__DESCRIPTION OF THE TASK__: Can you edit the stretch from the line containing "Click 反映方法を編集する button" through the line containing "coord(213,18)" so that "tab" becomes "pane", keeping everything else the same, and give back only those lines?

┌──

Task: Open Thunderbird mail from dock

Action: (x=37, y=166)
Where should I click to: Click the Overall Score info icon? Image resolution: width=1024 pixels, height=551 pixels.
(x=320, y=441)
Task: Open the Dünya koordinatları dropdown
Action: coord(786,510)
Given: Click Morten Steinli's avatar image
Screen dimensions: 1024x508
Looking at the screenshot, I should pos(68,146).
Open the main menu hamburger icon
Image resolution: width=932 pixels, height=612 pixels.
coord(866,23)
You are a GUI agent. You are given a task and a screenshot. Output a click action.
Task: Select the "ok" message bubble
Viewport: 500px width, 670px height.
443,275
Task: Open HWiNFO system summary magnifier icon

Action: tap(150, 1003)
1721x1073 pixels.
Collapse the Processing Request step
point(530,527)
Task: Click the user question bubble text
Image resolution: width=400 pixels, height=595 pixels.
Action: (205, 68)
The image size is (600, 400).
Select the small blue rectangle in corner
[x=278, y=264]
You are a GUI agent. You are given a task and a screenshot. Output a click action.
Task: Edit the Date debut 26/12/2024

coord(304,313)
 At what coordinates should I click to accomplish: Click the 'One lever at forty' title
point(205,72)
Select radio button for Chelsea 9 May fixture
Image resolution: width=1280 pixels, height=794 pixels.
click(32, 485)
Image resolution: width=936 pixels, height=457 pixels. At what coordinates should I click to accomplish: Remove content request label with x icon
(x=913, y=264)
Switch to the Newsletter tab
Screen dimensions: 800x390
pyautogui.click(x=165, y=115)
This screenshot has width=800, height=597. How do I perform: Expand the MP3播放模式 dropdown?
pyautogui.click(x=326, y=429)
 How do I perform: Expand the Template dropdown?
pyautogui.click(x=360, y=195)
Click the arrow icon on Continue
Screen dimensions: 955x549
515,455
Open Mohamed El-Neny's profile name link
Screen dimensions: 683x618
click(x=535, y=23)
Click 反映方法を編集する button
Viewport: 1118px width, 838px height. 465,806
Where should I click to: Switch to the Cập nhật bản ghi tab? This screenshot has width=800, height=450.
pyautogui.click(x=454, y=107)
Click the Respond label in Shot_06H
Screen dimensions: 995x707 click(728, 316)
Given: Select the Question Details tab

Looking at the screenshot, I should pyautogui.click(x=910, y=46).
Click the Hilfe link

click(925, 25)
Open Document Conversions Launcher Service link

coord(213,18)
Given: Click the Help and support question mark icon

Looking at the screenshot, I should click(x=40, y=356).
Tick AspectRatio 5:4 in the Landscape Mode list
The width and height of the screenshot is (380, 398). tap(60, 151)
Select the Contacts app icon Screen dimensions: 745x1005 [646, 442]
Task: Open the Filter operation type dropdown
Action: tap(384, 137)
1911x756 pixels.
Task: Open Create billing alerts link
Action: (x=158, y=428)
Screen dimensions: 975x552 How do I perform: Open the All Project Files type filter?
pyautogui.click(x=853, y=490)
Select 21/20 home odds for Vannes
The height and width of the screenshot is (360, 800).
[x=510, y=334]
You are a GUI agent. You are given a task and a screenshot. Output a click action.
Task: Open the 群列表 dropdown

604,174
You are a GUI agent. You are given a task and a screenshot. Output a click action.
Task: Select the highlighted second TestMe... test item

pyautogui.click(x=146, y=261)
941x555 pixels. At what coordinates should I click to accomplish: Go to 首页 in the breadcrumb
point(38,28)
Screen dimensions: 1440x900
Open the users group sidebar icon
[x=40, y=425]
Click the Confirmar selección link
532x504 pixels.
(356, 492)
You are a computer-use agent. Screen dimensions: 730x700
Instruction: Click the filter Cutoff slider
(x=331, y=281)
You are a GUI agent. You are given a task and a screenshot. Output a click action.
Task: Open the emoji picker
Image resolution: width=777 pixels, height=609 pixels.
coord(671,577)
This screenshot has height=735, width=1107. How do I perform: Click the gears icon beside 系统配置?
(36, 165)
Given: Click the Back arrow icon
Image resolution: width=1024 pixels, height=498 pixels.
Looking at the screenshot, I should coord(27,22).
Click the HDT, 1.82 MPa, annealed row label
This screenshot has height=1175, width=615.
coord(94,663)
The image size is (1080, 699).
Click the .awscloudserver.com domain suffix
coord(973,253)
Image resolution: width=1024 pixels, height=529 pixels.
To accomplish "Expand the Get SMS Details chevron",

└──

__OUTPUT OF THE TASK__:
Click 反映方法を編集する button
Viewport: 1118px width, 838px height. 465,806
Where should I click to: Switch to the Cập nhật bản ghi pane? This screenshot has width=800, height=450.
pyautogui.click(x=454, y=107)
Click the Respond label in Shot_06H
Screen dimensions: 995x707 click(728, 316)
Given: Select the Question Details pane

Looking at the screenshot, I should pyautogui.click(x=910, y=46).
Click the Hilfe link

click(925, 25)
Open Document Conversions Launcher Service link

coord(213,18)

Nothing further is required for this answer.